The central conflict is that Cora is just as intellectually constrained as her husband, and unable to surrender to primal passion. It’s “too much to ask her to be passionate” (regarding her career, she claims, but in truth, about all aspects of life). Her feelings for Sam are “tepid, barely beyond simple fondness”. She wants “a transcendent physical experience and not think about her life for a second”. Yet, for a decade, Sam refuses while Cora pines. She imagines an alternate timeline running concurrent to her actual existence, where instead of bills and school pickups, she has sex and hotels and Sam. When her fictional romance fizzles, her mind conjures “a Gallic character called Baptiste” who teams up with Sam in helping her out of the bath, “leaving her with no duties, no tasks, no obligations, other than to be revered as a youthful bride, tragically lost to illness”.

A Disappointing Climax and Deeper Themes

When they eventually succumb to their desires, their intimacy is melancholy, without much play or complicity. It fails to be the nostalgically perfect affair she dreamed up for 10 years. Cora dons an alluring gown and Sam “stoically eat[s] her out in their hotel room” prior to a meal. One imagines that Cora wants to slip inside a certain type of literary world, where sex is sordid and confusing, where imbalances of control exist, and characters act out, and nobody keeps score.

Throughout the novel the root of Cora’s problem: she possesses a sharp tongue, but so little joy. Regarding an intimate picture from Sam, Cora critiques, “he tightened his stomach and ensured he was aroused, but has not cleared the frame of Crocs”. Given that the catalyst that diminished their pleasure was parenthood, readers may fret about the impact these flawed adults have on their kids. When Cora’s daughter asks about sex, the parents stumble. They start with babies then acknowledge that sex serves other purposes. The father references male anatomy then admits it is not essential. Ultimately, he settles for, “you know genitals?”

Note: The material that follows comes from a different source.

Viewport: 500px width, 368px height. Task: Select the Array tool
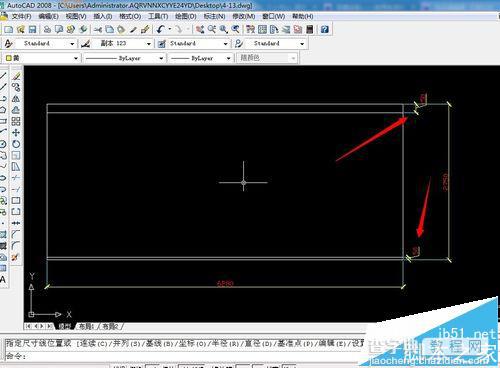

Underpinning the narrative flows a quiet theme of familiar middle-age questions: is there purpose to our existence? What follows our final breath? These ideas are more explicit in Cora's internal dialogues. Considering these passages, the reader may ponder what lesson Cora and her jaded circle would derive from their disappointing dramas. Would Cora grow more open to life’s flawed pleasures, its sentimental delights? Upon being questioned by Eliot about her affair in the middle of a podcast about rope, Cora thinks “every serious exchange is undermined by its particulars”. Others could argue it's enriched. Yet that is not her nature, and Somers doesn’t give her character false epiphanies, or force growth beyond her capacity.

An Ultimate Assessment

This is an incisive, uproariously funny, finely observed novel, crafted with devastating precision. It is profoundly self-aware, spare and brimming with subtext: a portrait of an anxious, loin-girding generation in middle age, perpetually self-conscious, simultaneously terrified of and hungry for intense experience. Perhaps this is solely a metropolitan trait. For the sake of argument, we'll assume so.

Theresa White
Theresa White

A dedicated film critic with over a decade of experience, specializing in indie cinema and blockbuster analysis.